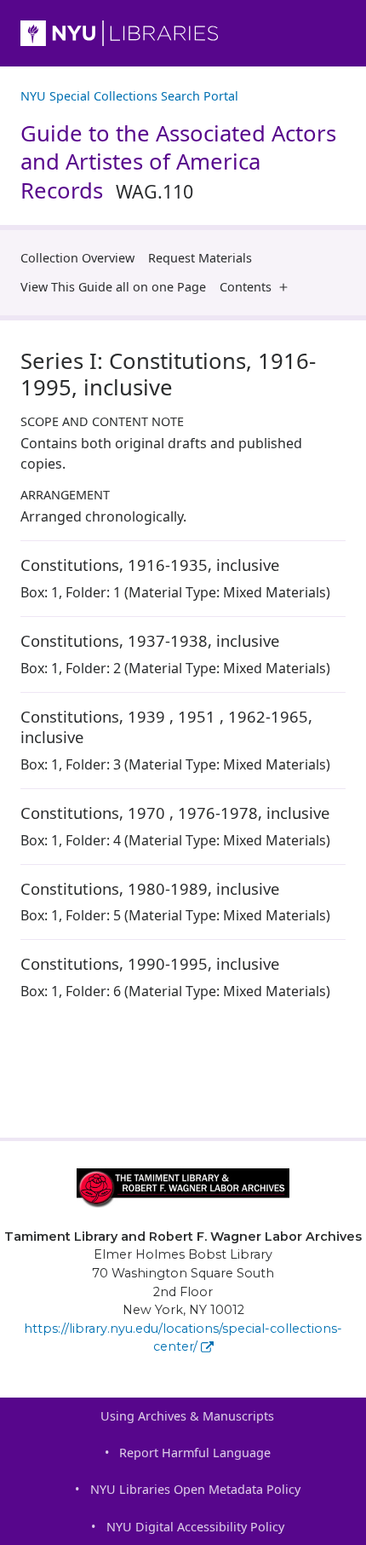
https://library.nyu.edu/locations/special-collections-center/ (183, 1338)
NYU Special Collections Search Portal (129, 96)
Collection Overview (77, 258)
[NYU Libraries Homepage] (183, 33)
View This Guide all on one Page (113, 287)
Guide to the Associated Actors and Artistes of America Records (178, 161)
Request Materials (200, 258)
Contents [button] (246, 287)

__________

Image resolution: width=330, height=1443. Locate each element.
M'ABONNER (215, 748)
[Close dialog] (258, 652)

__________

DIRECTIONS: Please identify every line of the items above that contains the word "Guide", and copy each of those lines.

PROBLEM SOLUTION:
View This Guide all on one Page (113, 287)
Guide to the Associated Actors and Artistes of America Records (178, 161)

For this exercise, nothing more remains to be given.